Aurelio De Laurentiis et le retour d'Antonio Conte en Nazionale
À Los Angeles, au milieu des projecteurs braqués sur le documentaire de Napoli, « AG4IN », Aurelio De Laurentiis a fait ce qu’il aime le plus : prendre la parole… et bousculer le paysage du football italien.
Interrogé sur l’hypothèse d’un retour d’Antonio Conte sur le banc de la Nazionale, le président napolitain n’a pas esquivé. Au contraire, il a ouvert une porte que beaucoup pensaient fermée à double tour.
« Conte en équipe nationale ? Oui, je pense que je le prêterais s’il me le demandait », a-t-il confié, cité par Gianluca Di Marzio.
Une phrase courte, mais lourde. Car Conte n’est pas un simple entraîneur de passage à Napoli. Il est la pierre angulaire du projet sportif actuel, le visage d’une reconstruction ambitieuse après le chaos de la saison passée.
Conte entre Naples et la Nazionale
De Laurentiis le sait : l’appel de la Nazionale dépasse souvent celui d’un club, même d’un club qui joue le titre en Serie A. Il ne s’y oppose pas par principe. Il s’y oppose par contexte.
Et ce contexte, il ne l’épargne pas.
Le patron de Napoli a étrillé l’organisation actuelle de la Fédération italienne (FIGC), pointant un système qu’il juge bancal, incapable pour l’instant d’offrir un cadre solide à un entraîneur du calibre de Conte. « Tant qu’il n’y aura pas un partenaire sérieux, je pense qu’il s’abstiendra de s’imaginer à la tête de quelque chose de complètement désorganisé », a-t-il lâché.
Le message est clair : Conte, oui. Mais pas pour plonger dans un marasme institutionnel.
Cette prise de position intervient dans une phase délicate pour le football italien, secoué par la démission de Gabriele Gravina. Le siège du pouvoir est vacant, les équilibres bougent, et De Laurentiis, fidèle à son personnage, ne se contente pas de commenter. Il propose.
Malagò, le nom fort de De Laurentiis
Dans ce vide politique, il a déjà son candidat pour relancer la FIGC : Giovanni Malagò, ancien président du CONI. Un profil rompu aux arcanes du sport italien, aux couloirs des institutions, aux jeux d’influence.
« Il serait parfait pour être d’abord commissaire, puis président d’une nouvelle fédération », a expliqué De Laurentiis.

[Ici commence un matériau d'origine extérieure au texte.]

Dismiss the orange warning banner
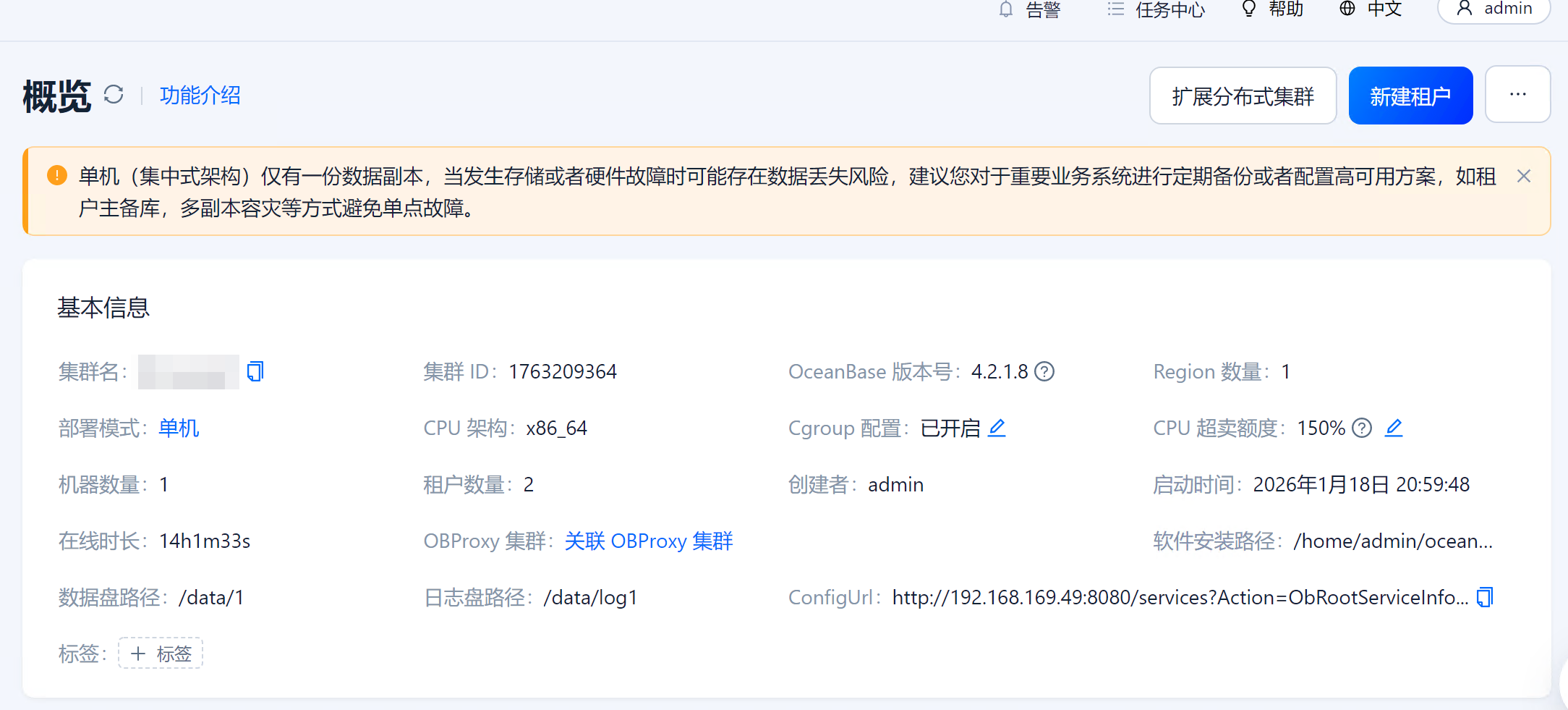This screenshot has height=710, width=1568. 1524,177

Une phrase qui sonne comme une investiture officieuse. Et qui éclaire aussi son discours sur Conte : pour que l’entraîneur de Napoli envisage un retour à la Nazionale, il faut d’abord, selon lui, une FIGC refondée, structurée, incarnée. Sans cela, l’idée reste un débat de salon, un thème pour émissions de fin de soirée.
Conte, le présent de Napoli avant tout
En attendant, la réalité est ailleurs. Elle est sur le banc de Napoli, sur la ligne de touche, dans les gestes nerveux et les consignes aboyées d’Antonio Conte. Tant que rien ne bouge à la FIGC, l’entraîneur reste le moteur d’un club qui refuse de se contenter du rôle de champion déchu.
Les chiffres plantent le décor : Napoli est actuellement deuxième de Serie A, à sept points de l’Inter Milan. L’écart est réel, mais pas rédhibitoire. Pas avec Conte. Pas avec un effectif qui, malgré les turbulences récentes, a retrouvé une ligne de conduite.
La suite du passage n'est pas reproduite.